Hampshire Alum Robin Coste Lewis 86S’s New Book Is an Exploration of Photography, Poetry, and Family
Born from the discovery of Lewis’s grandmother’s collection of family photos, the poet’s latest collection, To the Realization of Perfect Helplessness, is a rumination on death, ancestry, and migration told through the mediums of poetry and photography.
Twenty-five years ago, following the death of her maternal grandmother, Dorothy Mary Coste Thomas Brooks, Lewis left the East Coast to return to California. There, in Los Angeles, beneath her grandmother’s bed, Lewis discovered a suitcase packed with hundreds of photographs and, within them, lost narratives of her family's multilayered history.
Inspired by that discovery, Lewis’s latest work, To the Realization of Perfect Helplessness, assembles 179 images from Brooks’s collection—everything from sepia tintypes to technicolor Polaroids—and pairs each with poetry. In the book, Lewis says, she wanted to “marry her feelings about the omnipresence of Blackness to a kind of history of photography.” Amid the portraits of her ancestors, she writes, “I am trying / to make the gods / happy. I am trying to make the dead / clap and shout.”
Called “exquisite” by Publishers Weekly and “an extraordinary atlas for an unmapped world” by the Poetry Foundation, Lewis’s latest collection has received wide acclaim. Read more about her genre-bending book in The New Yorker.
Poet, artist, and professor, Lewis is the recipient of the 2015 National Book Award for poetry for her collection Voyage of the Sable Venus.
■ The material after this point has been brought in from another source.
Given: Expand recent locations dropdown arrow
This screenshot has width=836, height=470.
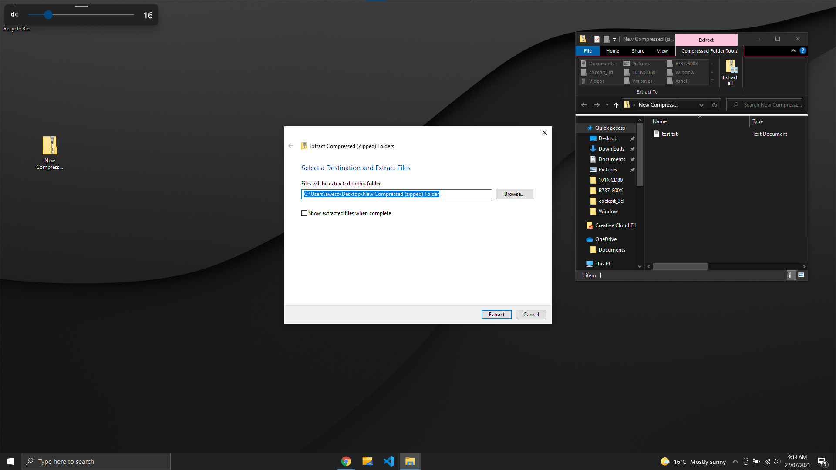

Most recently, Lewis was named an inaugural member of the MOMA Ford Foundation Scholar in Residence cohort. In addition to writing, Lewis regularly collaborates with visual artists, among them Glenn Ligon, Lorna Simpson, and Julie Mehretu. Her own text-and-image projects have been exhibited at the Huntington Museum, the Underground Museum, Hauser & Wirth, and Galerie Marian Goodman (Paris).
After graduating from Hampshire College, Lewis earned a master’s in theology studies in Sanskrit from Harvard University’s Divinity School; an MFA in poetry at NYU; and her doctorate from the University of Southern California, where she was a Provost’s Fellow in poetry and visual studies.